What is needed »
Render the lines of the material below as a Markdown table with the columns Row and Line, numbering each row and omitting blank lines. Leave the pictures out of the table.

Given data »
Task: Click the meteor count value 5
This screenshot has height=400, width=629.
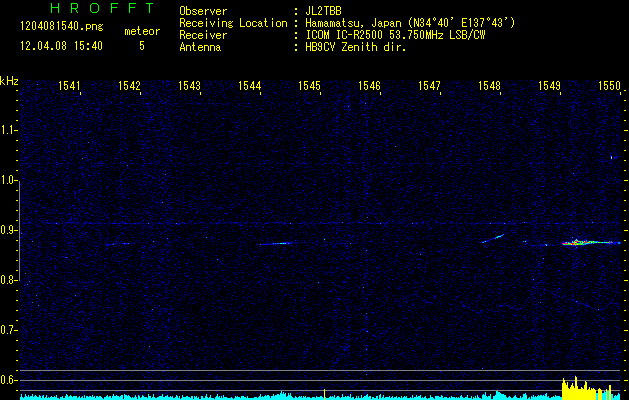Action: tap(141, 46)
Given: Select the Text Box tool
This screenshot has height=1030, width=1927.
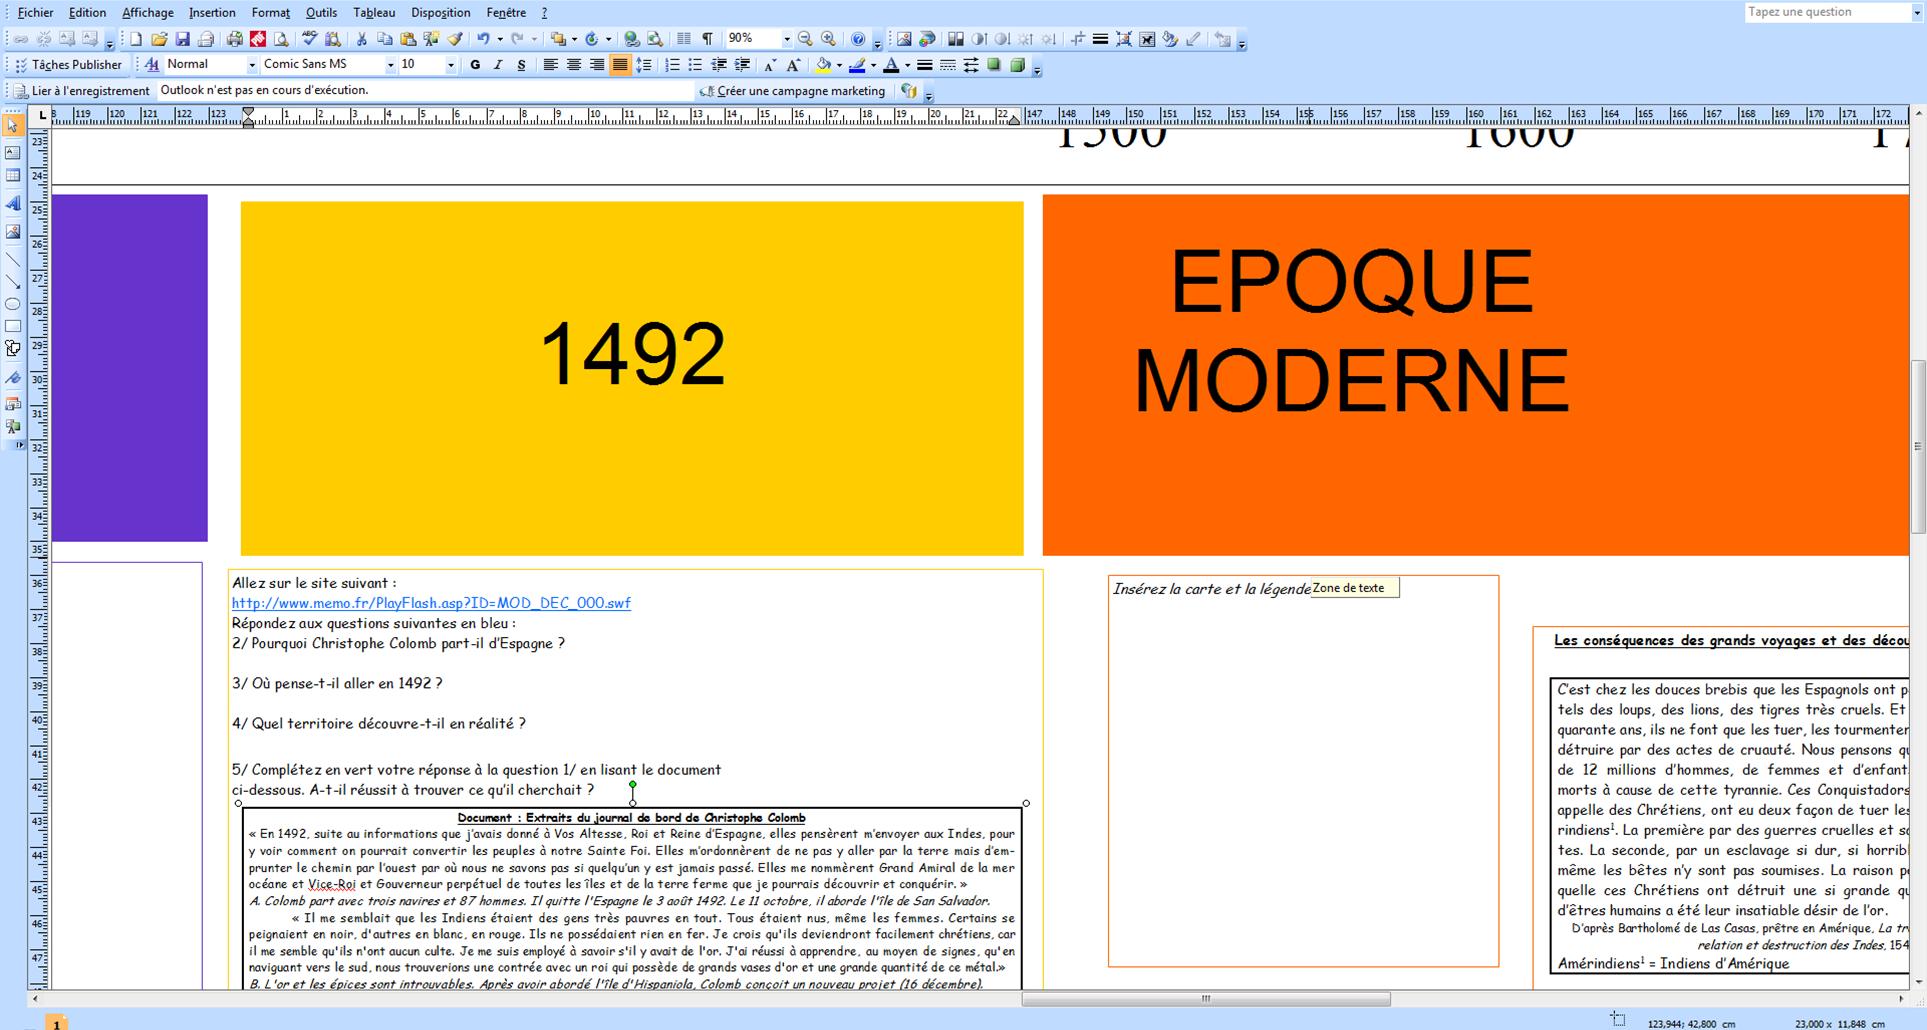Looking at the screenshot, I should (x=13, y=153).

Solution for this exercise »
| Row | Line |
|---|---|
| 1 | Task: Click the meteor count value 5 |
| 2 | This screenshot has height=400, width=629. |
| 3 | Action: tap(141, 46) |
| 4 | Given: Select the Text Box tool |
| 5 | This screenshot has height=1030, width=1927. |
| 6 | Looking at the screenshot, I should (x=13, y=153). |